= Data in this exercise =
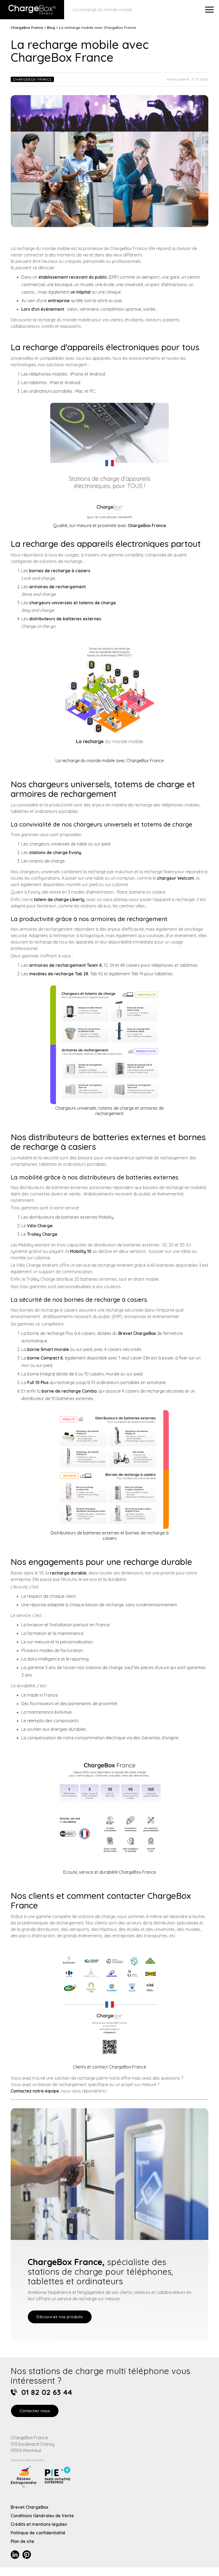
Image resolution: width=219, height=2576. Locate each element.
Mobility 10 (80, 1251)
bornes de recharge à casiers (59, 570)
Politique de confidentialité (38, 2532)
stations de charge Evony (55, 852)
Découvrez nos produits (60, 2316)
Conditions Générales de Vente (42, 2515)
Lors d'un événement (42, 309)
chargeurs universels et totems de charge (72, 602)
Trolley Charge (42, 1234)
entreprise (59, 300)
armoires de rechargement (57, 586)
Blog (51, 27)
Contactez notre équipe (35, 2091)
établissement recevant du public (72, 277)
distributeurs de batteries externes (65, 618)
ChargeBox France (27, 27)
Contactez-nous (34, 2411)
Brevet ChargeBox (137, 1333)
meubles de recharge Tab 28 (58, 973)
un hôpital (81, 292)
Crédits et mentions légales (39, 2524)
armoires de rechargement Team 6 (65, 965)
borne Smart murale (48, 1349)
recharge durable (68, 1573)
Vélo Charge (40, 1225)
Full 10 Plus (38, 1382)
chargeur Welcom (175, 878)
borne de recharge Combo (69, 1391)
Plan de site (22, 2541)
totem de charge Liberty (59, 899)
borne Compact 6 (45, 1358)
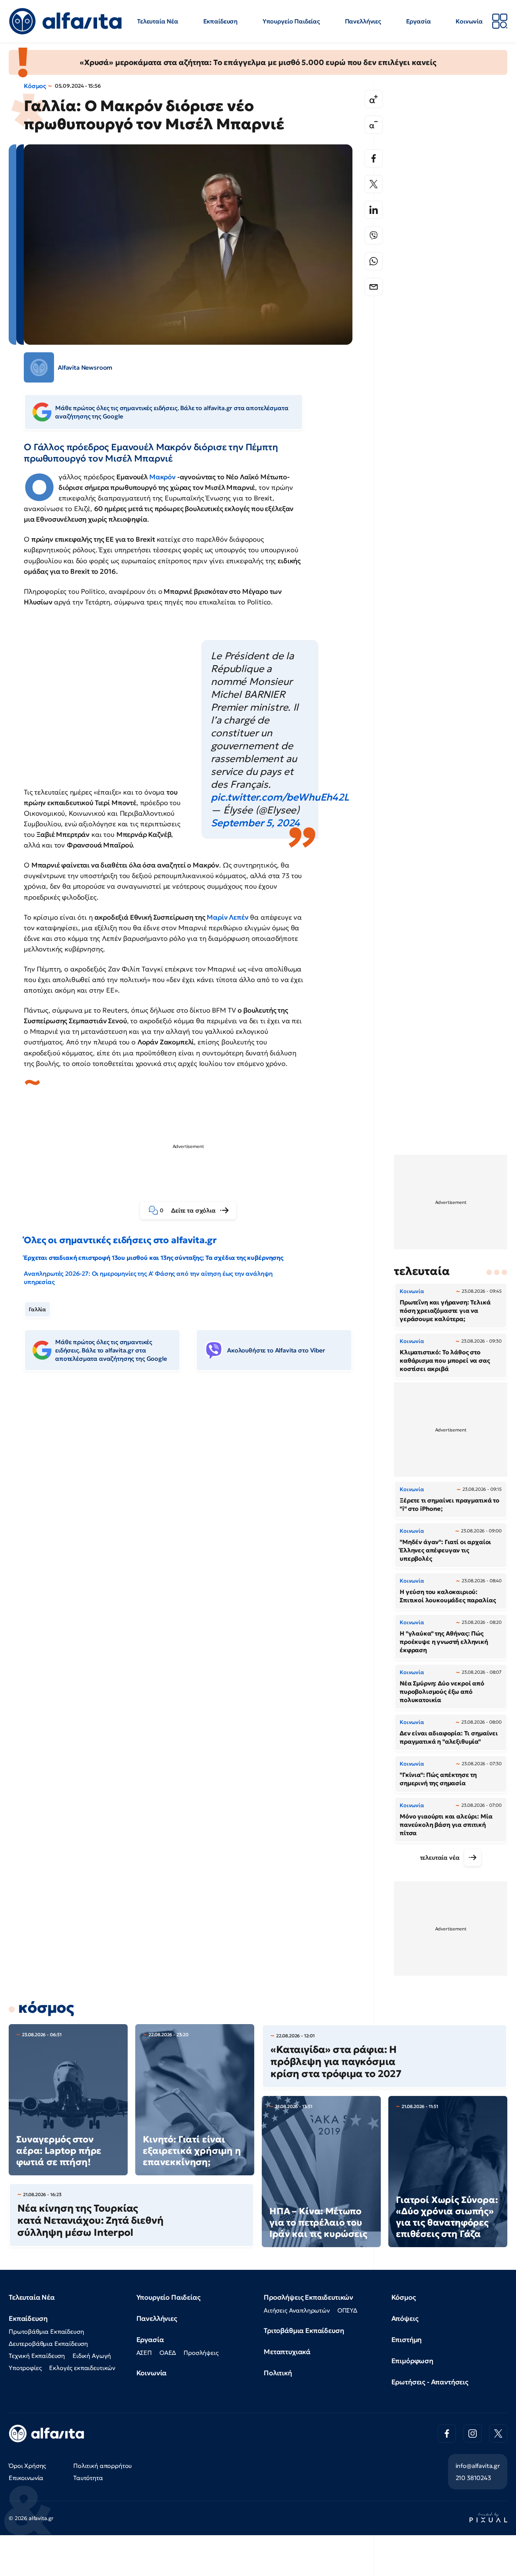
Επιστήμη (406, 2339)
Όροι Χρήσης (27, 2465)
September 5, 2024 (255, 823)
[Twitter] (373, 184)
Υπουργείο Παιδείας (291, 21)
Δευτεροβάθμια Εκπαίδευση (48, 2343)
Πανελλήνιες (363, 21)
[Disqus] (194, 1493)
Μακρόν (162, 476)
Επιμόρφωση (412, 2360)
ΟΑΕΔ (167, 2352)
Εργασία (418, 21)
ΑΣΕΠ (144, 2352)
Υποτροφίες (25, 2368)
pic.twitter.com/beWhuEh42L (280, 797)
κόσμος (46, 2007)
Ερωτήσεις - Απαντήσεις (429, 2382)
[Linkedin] (373, 209)
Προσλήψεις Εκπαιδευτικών (308, 2297)
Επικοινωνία (26, 2478)
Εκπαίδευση (220, 21)
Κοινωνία (469, 21)
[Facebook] (373, 158)
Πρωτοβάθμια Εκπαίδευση (46, 2331)
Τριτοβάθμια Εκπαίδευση (304, 2330)
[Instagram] (472, 2433)
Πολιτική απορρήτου (102, 2465)
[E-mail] (373, 287)
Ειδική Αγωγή (92, 2355)
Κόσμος (35, 85)
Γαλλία (37, 1309)
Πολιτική (278, 2372)
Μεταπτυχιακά (287, 2351)
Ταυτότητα (88, 2478)
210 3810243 (473, 2478)
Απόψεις (405, 2318)
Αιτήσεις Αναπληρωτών (297, 2310)
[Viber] (373, 235)
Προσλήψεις (201, 2352)
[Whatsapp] (373, 261)
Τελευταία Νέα (157, 21)
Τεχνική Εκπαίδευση (37, 2355)
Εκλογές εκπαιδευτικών (82, 2368)
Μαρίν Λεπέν (227, 917)
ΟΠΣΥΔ (347, 2310)
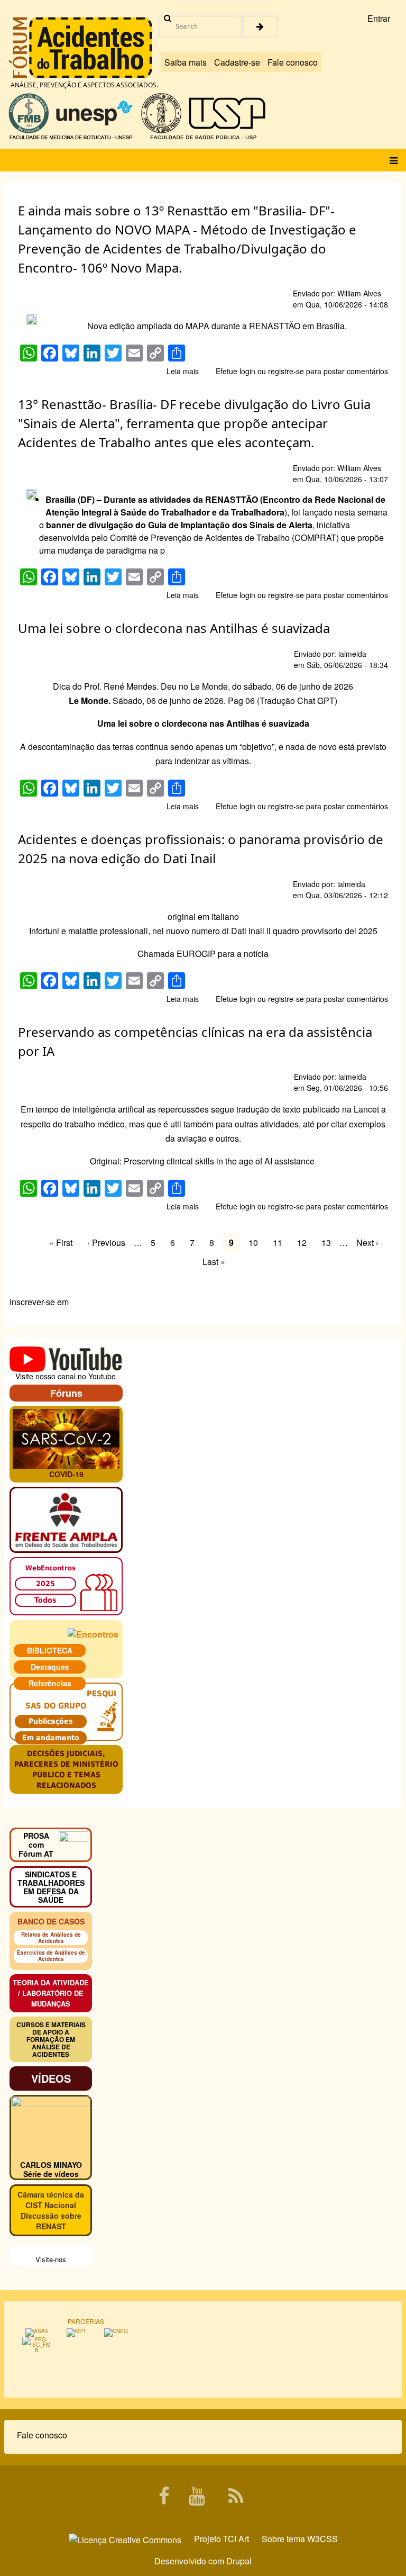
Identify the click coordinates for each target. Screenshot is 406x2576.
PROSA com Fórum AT (36, 1844)
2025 (45, 1583)
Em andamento (50, 1737)
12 (305, 1242)
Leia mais (183, 371)
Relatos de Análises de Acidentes (51, 1938)
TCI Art (236, 2539)
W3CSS (322, 2539)
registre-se (286, 371)
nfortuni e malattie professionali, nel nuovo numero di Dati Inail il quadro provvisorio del (194, 931)
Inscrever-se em (39, 1302)
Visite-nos (50, 2259)
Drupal (239, 2561)
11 (281, 1242)
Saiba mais (185, 62)
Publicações (51, 1721)
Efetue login (235, 371)
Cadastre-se (237, 62)
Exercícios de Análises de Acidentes (51, 1956)
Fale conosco (292, 62)
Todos (45, 1600)
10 (256, 1242)
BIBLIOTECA (49, 1650)
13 (329, 1242)
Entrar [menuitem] (378, 18)
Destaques (50, 1666)
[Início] (80, 47)
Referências (50, 1683)
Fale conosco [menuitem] (42, 2435)
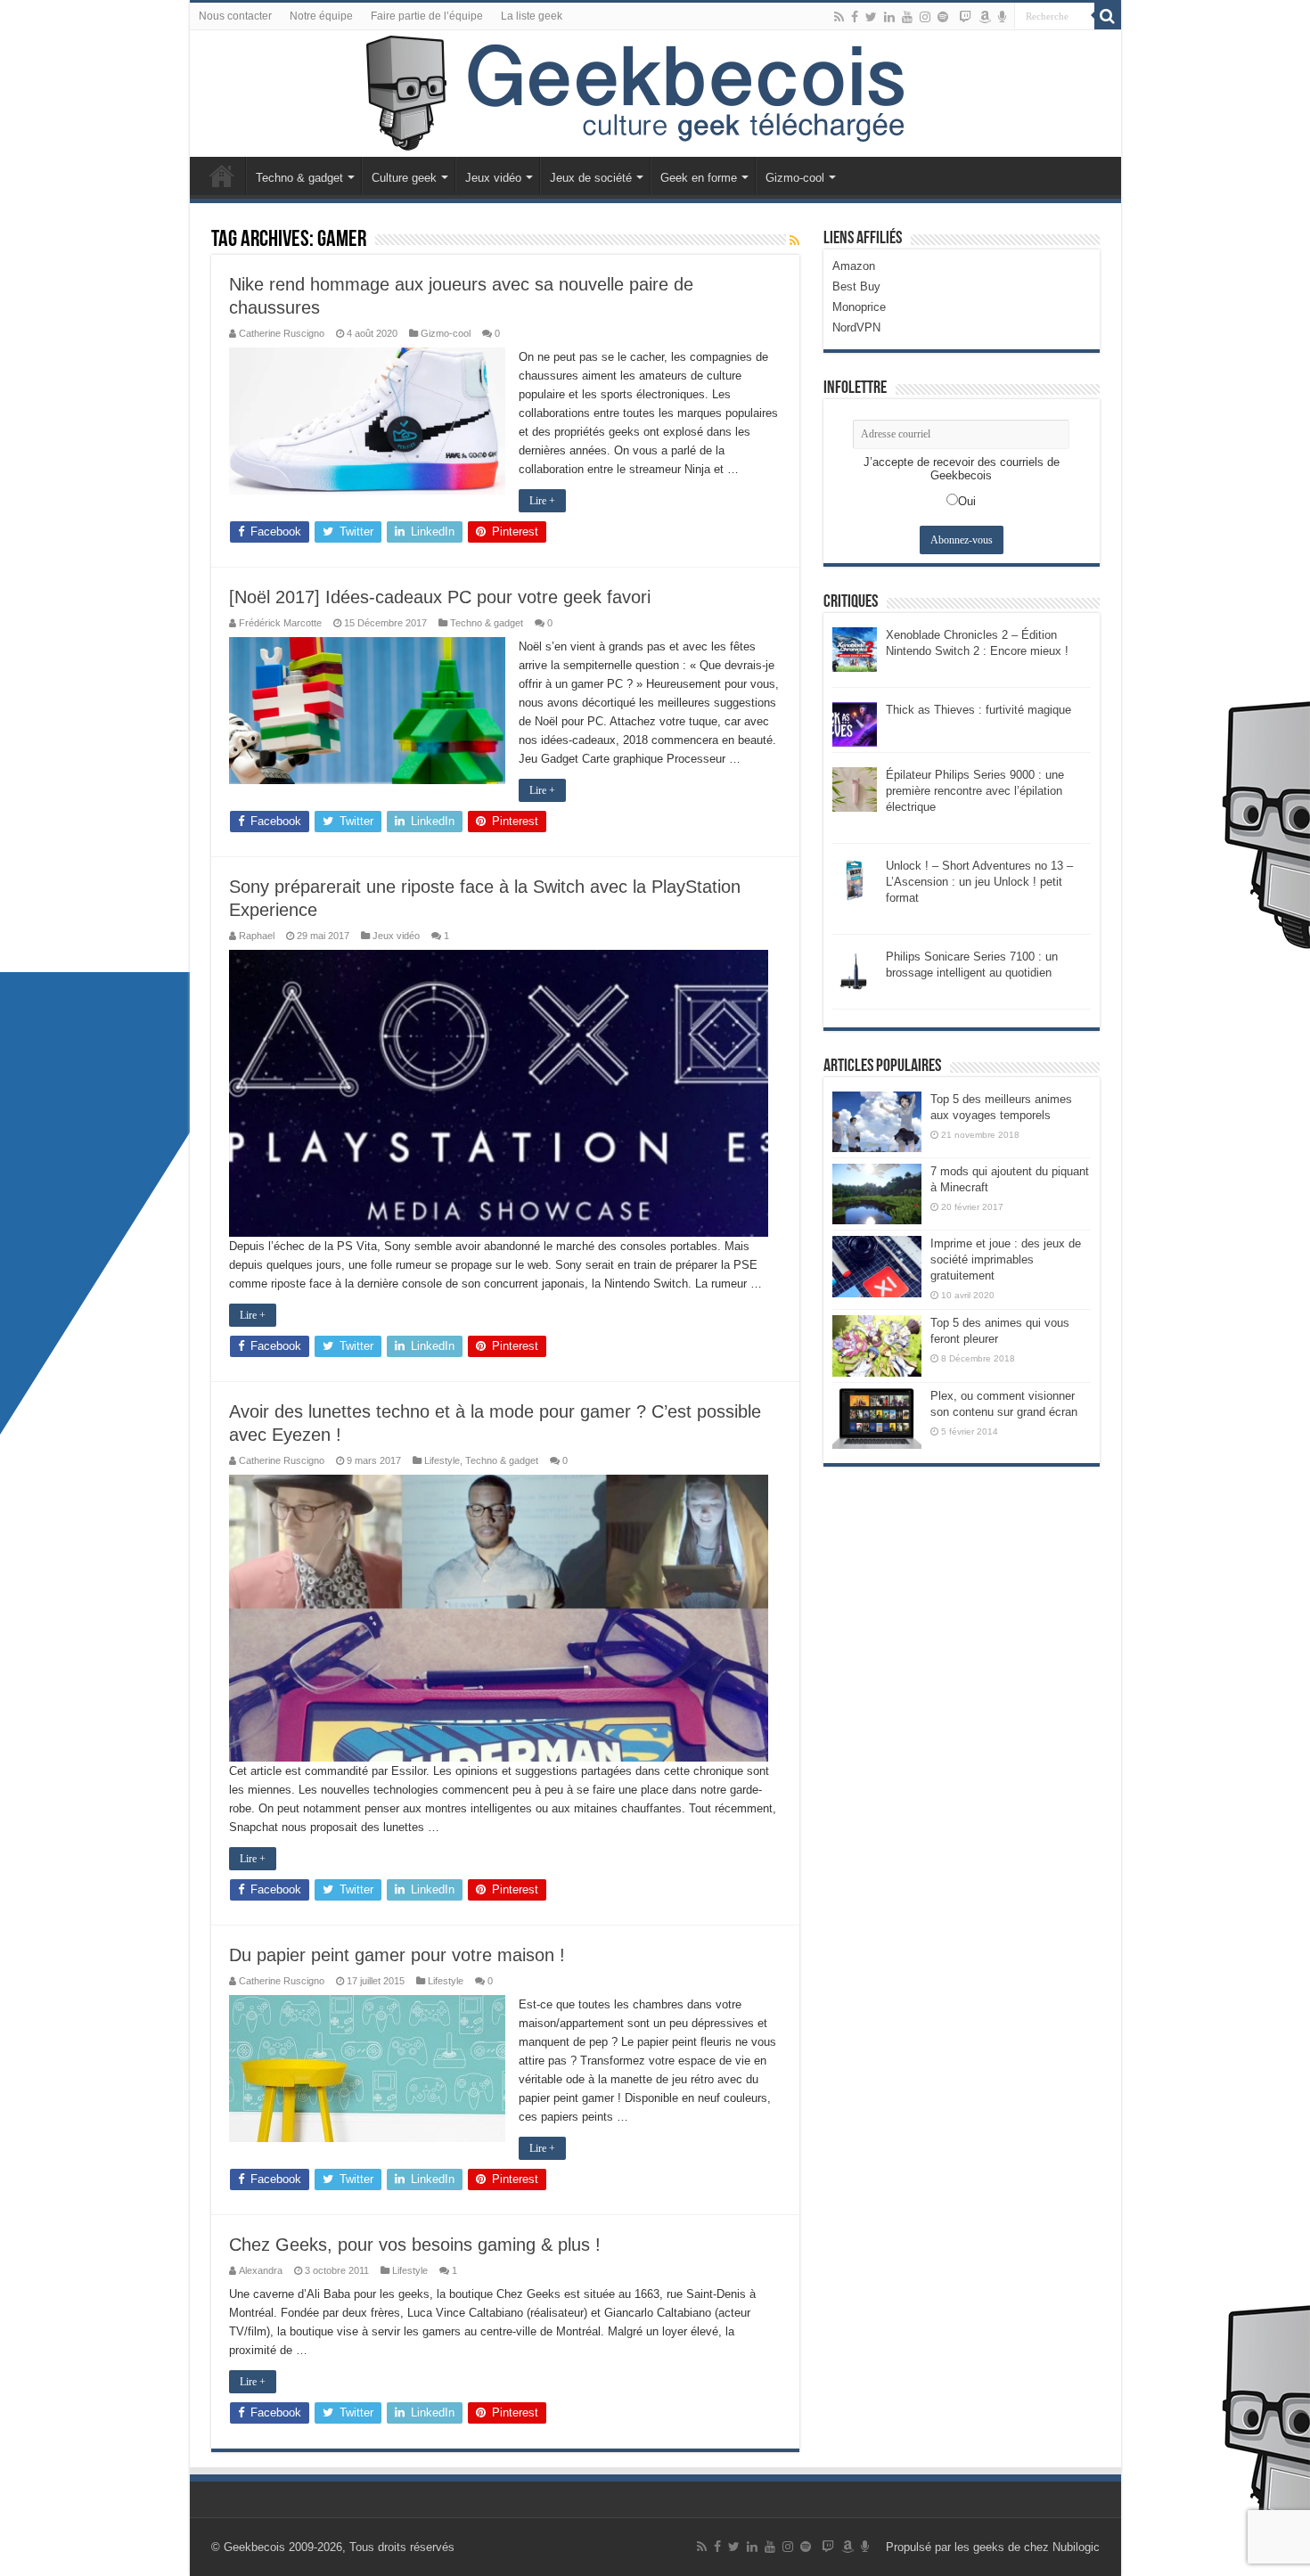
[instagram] (925, 17)
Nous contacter (235, 16)
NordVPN (856, 327)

= Task instructions =
Could you return exactly the stretch of the data above that starts at the line with "Découvrez nos produits (60, 2316)" and ends at the line with "Blog (51, 27)", both lines included?

= Task response =
Découvrez nos produits (60, 2316)
Conditions Générales de Vente (42, 2515)
Lors d'un événement (42, 309)
chargeurs universels et totems de charge (72, 602)
Trolley Charge (42, 1234)
entreprise (59, 300)
armoires de rechargement (57, 586)
Blog (51, 27)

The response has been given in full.